Checking the Work Processes

Once we are clear about the customer's requirements we can begin to check out our processes for delivering those requirements. We can start with the processes as they are, and through checking, analysing, testing, debating and challenging we can identify steps that don't need to be there and identify steps that cause an adverse impact on the delivery. The problems might include steps that make it difficult to deliver at the right time or at the right quality or they may identify hot spots of internal cost.

"The need to eliminate unnecessary cost may be the focus of attention but it is an essential step along the road to quality and building customer satisfaction.”

For the problem areas that have been identified it is appropriate to gather further information. To measure what is going on at a detailed level allows us to make more informed judgements about the areas on which we need to concentrate. Measurements allow us to test whether the process as we have defined it causes a problem such as a bottleneck which will stop us meeting our targets. Measurements will also highlight where there are opportunities for making improvements. Importantly, once we start to propose improvements those same measurements act as a yard stick to check whether our "improvements" are taking us in the right direction.

 

Ineffectiveness and Inefficiency

By following the "Quality Delivery Process" as we have described it; we can identify how we can begin to develop an effective organisation and at the same time build customer satisfaction.

• Clarifying the work team's objectives
• Checking the team's outputs
• Agreeing the customer's requirements
• Checking the work processes

"There is nothing so useless as doing efficiently that which should not be done at all." 
 Peter Drucker

customer satisfactionBy following this process we can identify those aspects of the team's work that are no longer required and are candidates for elimination. Addressing these will make the team more effective. We can then identify areas where problems need to be addressed that cause us to fall short on the agreed customer requirement or build in more delivery cost than we can afford. Addressing these will make the team more efficient. By eliminating unnecessary activities first, we ensure that any efficiency improvements are by default, worthwhile.

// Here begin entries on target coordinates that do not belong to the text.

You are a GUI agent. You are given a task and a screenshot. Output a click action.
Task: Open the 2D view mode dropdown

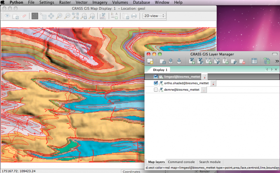point(154,16)
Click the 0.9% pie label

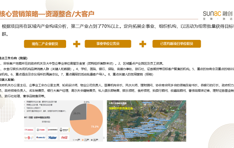tap(87, 102)
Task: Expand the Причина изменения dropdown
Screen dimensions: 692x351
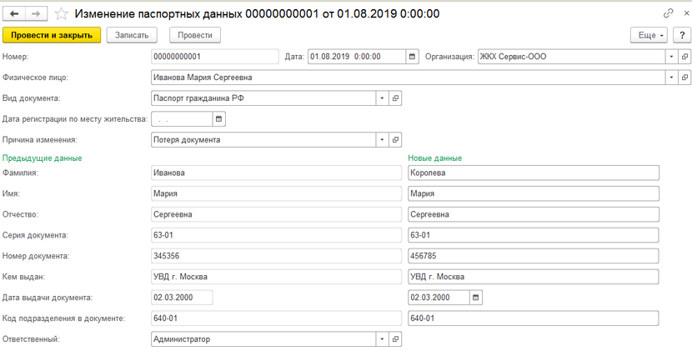Action: pyautogui.click(x=383, y=140)
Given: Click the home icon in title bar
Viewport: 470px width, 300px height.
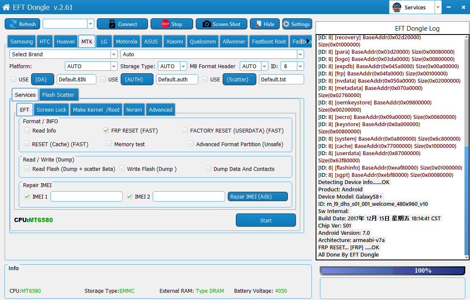Looking at the screenshot, I should point(6,7).
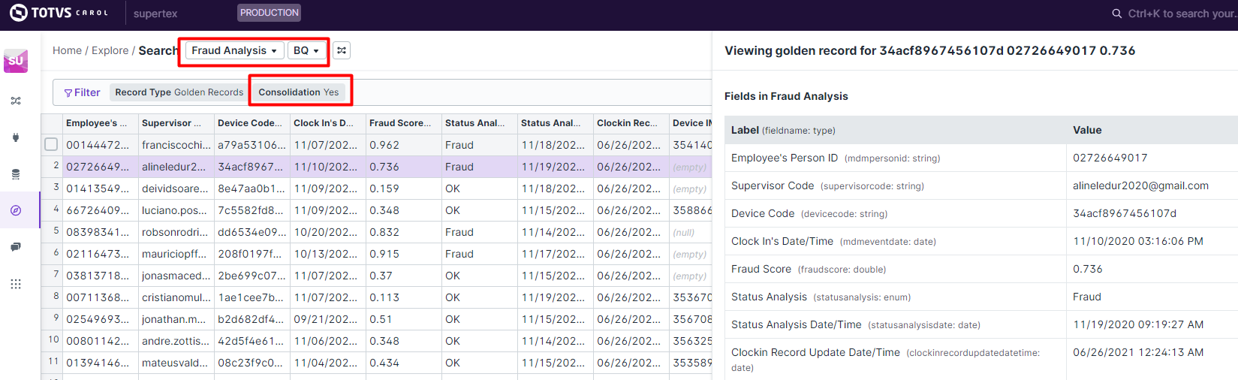Select the compass Explore icon in sidebar
Screen dimensions: 1238x380
point(16,211)
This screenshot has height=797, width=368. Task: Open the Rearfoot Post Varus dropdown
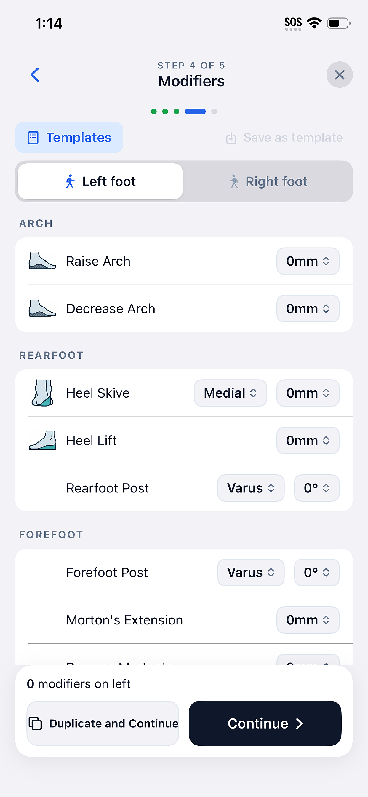pyautogui.click(x=251, y=488)
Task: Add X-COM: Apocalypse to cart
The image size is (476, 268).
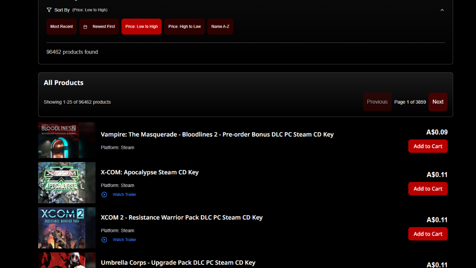Action: point(428,189)
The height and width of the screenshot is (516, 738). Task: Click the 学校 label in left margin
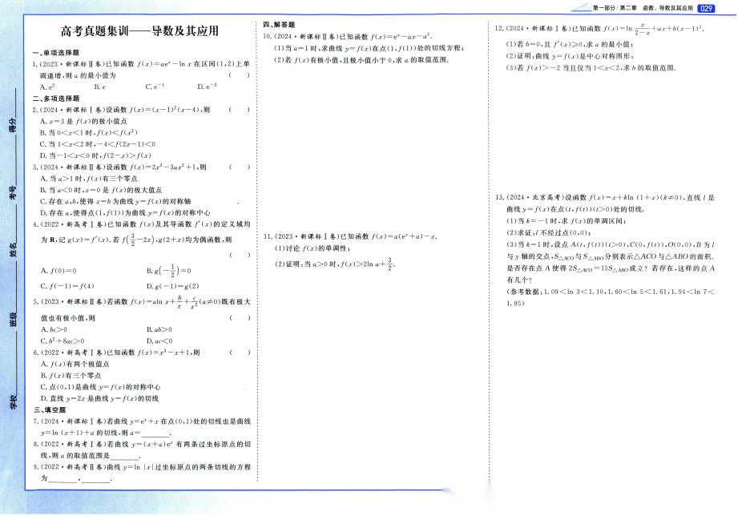13,401
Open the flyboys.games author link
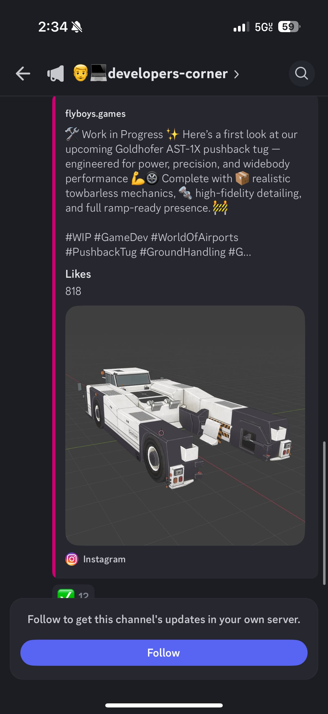The image size is (328, 714). coord(95,114)
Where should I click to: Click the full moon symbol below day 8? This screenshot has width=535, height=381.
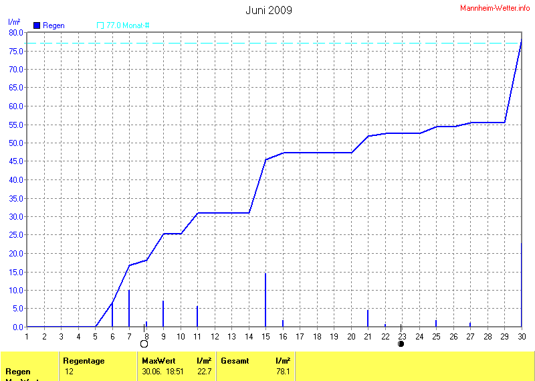click(x=144, y=344)
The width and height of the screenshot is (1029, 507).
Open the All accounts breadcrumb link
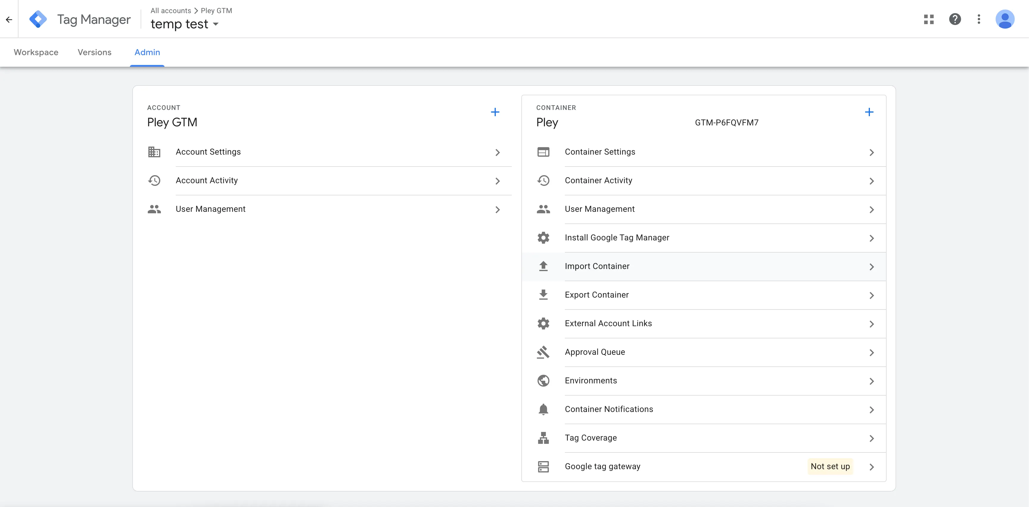[171, 10]
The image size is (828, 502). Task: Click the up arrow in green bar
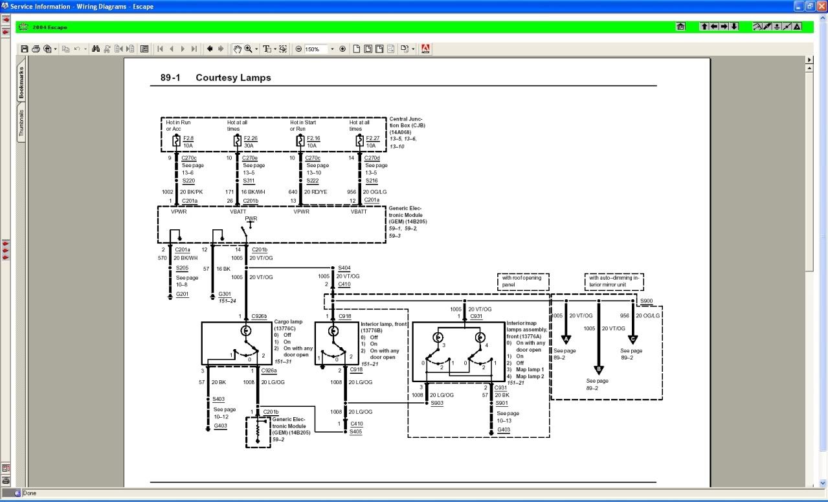click(x=704, y=27)
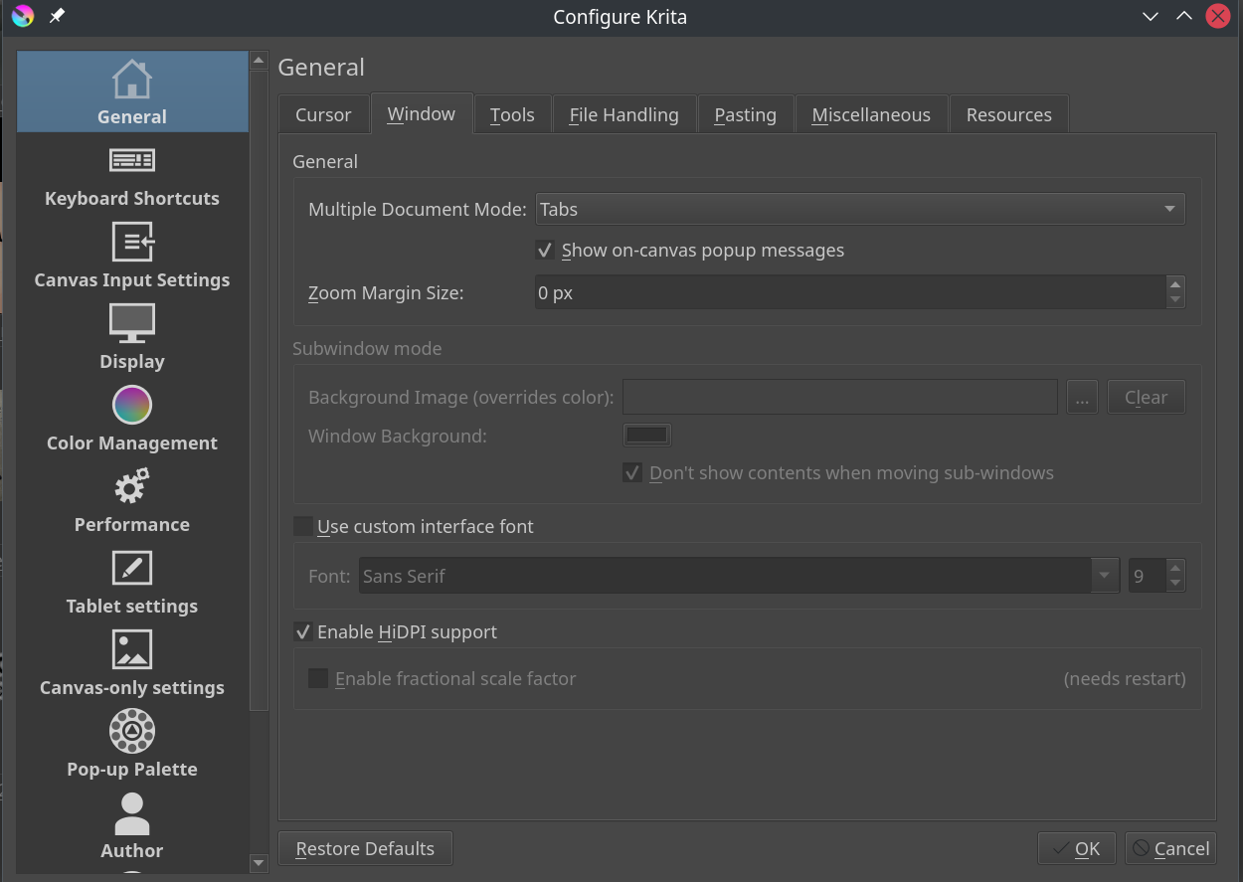This screenshot has height=882, width=1243.
Task: Enable Use custom interface font
Action: [x=303, y=527]
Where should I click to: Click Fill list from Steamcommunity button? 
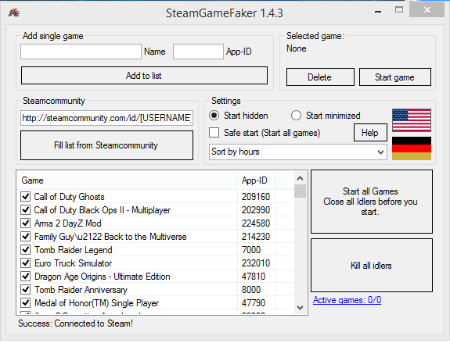[x=106, y=145]
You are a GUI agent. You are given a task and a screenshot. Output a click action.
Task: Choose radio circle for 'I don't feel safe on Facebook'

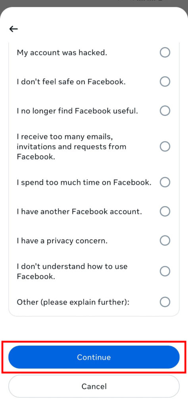click(x=165, y=81)
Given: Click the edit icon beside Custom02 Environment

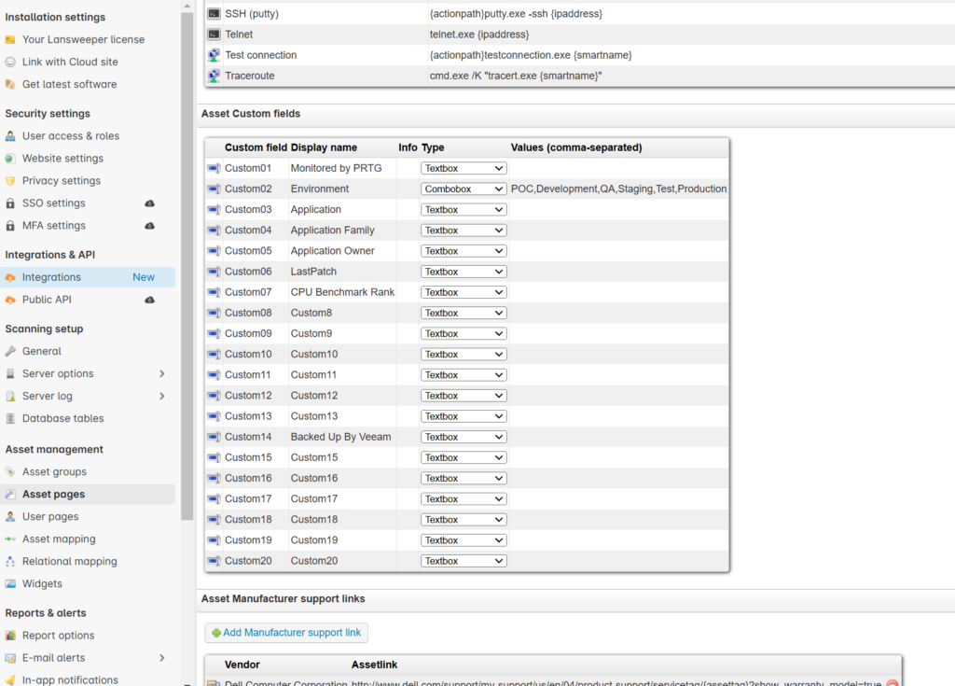Looking at the screenshot, I should point(215,188).
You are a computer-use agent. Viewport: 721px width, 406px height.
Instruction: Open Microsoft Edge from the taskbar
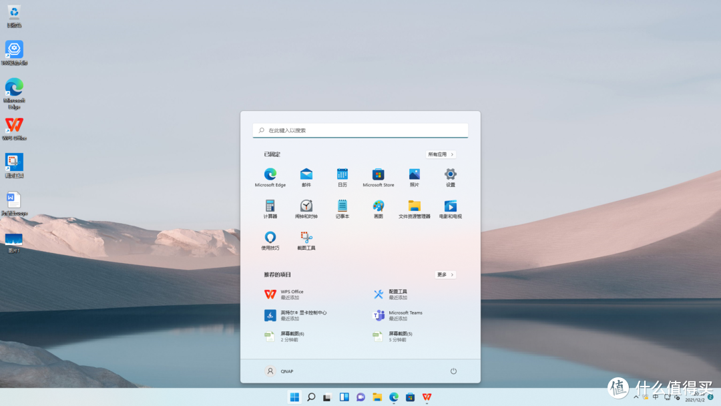[394, 396]
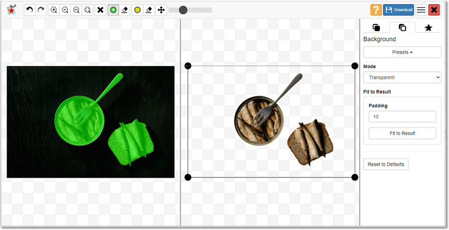Open the hamburger menu
Image resolution: width=449 pixels, height=230 pixels.
click(x=421, y=10)
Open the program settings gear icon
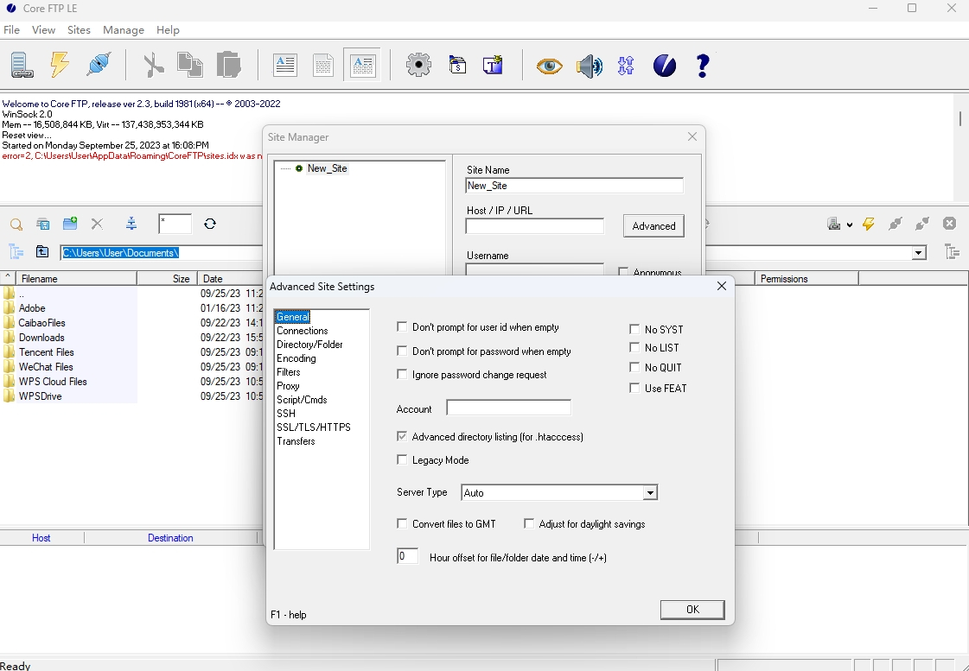 pyautogui.click(x=418, y=64)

Eliminating ineffectiveness or reducing waste is of course a key component of delivering quality. The Quality Delivery Process seeks to help your team to delight their customers. Building customer satisfaction is achieved through a structured, employee driven approach to developing an effective organisation. The need to eliminate unnecessary cost may be the focus of attention but it is an essential step along the road to quality and building customer satisfaction. Reducing cost is actually an opportunity to increase quality. Why don't you grab the opportunity and make a difference to your organisation?